Environmental Change Detection Due To Human Activities Using Satellite Imagery
M N Shivaraj
Dept. of ISE
AMC Engineering College Bangalore, India
mnshivusuraj@gmail.com
Madhusudan Prakash Kerudi
Dept. of ISE
AMC Engineering College Bangalore, India
madhusudhankerudi@gmail.com
Basavesh D N
Dept. of ISE
AMC Engineering College Bangalore, India
1am23is402@amceducation.in
Raghu
Dept. of ISE
AMC Engineering College Bangalore, India halliraghu17@gmail.com
Asst. Prof Tejashree K
Dept. of ISE
AMC Engineering College Bangalore, India tejashreek2000@gmail.com
Abstract— Environmental changes driven by human activities—such as agricultural conversion, deforestation, urban expansion, mining, and—are increasing at an accelerated rate, making continuous monitoring essential for sustainable environmental management. Satellite imagery provides a reliable source for observing these changes over time, but manual interpretation is slow and prone to inconsistencies.

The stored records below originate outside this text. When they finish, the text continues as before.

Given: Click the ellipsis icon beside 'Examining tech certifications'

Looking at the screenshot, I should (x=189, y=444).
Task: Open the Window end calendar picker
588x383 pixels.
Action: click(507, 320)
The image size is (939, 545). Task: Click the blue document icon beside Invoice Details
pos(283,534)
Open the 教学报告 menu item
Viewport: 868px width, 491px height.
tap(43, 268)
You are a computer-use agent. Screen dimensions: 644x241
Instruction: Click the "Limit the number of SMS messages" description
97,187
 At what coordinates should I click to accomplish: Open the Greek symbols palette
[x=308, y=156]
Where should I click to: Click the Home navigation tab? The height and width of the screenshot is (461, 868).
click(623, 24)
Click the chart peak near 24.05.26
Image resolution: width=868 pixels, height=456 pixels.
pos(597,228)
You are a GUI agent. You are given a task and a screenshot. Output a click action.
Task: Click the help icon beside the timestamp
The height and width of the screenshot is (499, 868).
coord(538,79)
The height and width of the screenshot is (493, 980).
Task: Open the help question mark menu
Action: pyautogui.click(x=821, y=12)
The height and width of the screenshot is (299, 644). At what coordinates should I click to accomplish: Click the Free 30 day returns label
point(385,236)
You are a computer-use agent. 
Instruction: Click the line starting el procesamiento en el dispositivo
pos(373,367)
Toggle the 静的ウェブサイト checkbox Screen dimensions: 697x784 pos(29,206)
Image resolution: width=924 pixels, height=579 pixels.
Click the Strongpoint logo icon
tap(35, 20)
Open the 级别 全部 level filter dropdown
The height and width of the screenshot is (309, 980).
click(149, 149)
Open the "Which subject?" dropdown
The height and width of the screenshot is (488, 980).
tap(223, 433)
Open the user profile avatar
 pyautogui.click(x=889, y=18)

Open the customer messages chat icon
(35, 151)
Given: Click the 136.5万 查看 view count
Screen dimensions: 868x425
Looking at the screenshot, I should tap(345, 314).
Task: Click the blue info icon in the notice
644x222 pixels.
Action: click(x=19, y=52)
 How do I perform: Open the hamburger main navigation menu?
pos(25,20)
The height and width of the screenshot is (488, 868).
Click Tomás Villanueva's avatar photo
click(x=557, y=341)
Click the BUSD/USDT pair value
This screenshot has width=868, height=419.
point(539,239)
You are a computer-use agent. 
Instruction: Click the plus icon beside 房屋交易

This paper will presents an automated framework for detecting human-induced environmental changes using multi-temporal satellite images and a Seamless U-Net model tailored for pixel- level change segmentation. The proposed architecture processes paired satellite images from different time periods and learns discriminative spatiotemporal features to accurately distinguish change and no-change regions. A preprocessing pipeline involving radiometric normalization, patch extraction, and augmentation is integrated to improve model robustness under varying imaging conditions. Experimental evaluation is conducted using publicly available satellite datasets containing real examples of anthropogenic change. Results demonstrate that the Seamless U-Net achieves higher IoU, F1-Score, and boundary accuracy compared to standard U-Net variants and traditional change- detection approaches. The model produces cleaner change maps with fewer false alarms, especially in heterogeneous land-cover regions. The findings highlight the potential of deep learning-based bi-temporal analysis for scalable environmental change monitoring and decision-support applications.
Index Terms — Environmental Change Detection, Satellite Imagery, Remote Sensing, Human Activity Monitoring, Multi-Temporal Analysis, Seamless U-Net, Siamese U-Net, Deep Learning, Land-Use Change, Pixel- Level Segmentation, Anthropogenic Impact, Change Detection Model.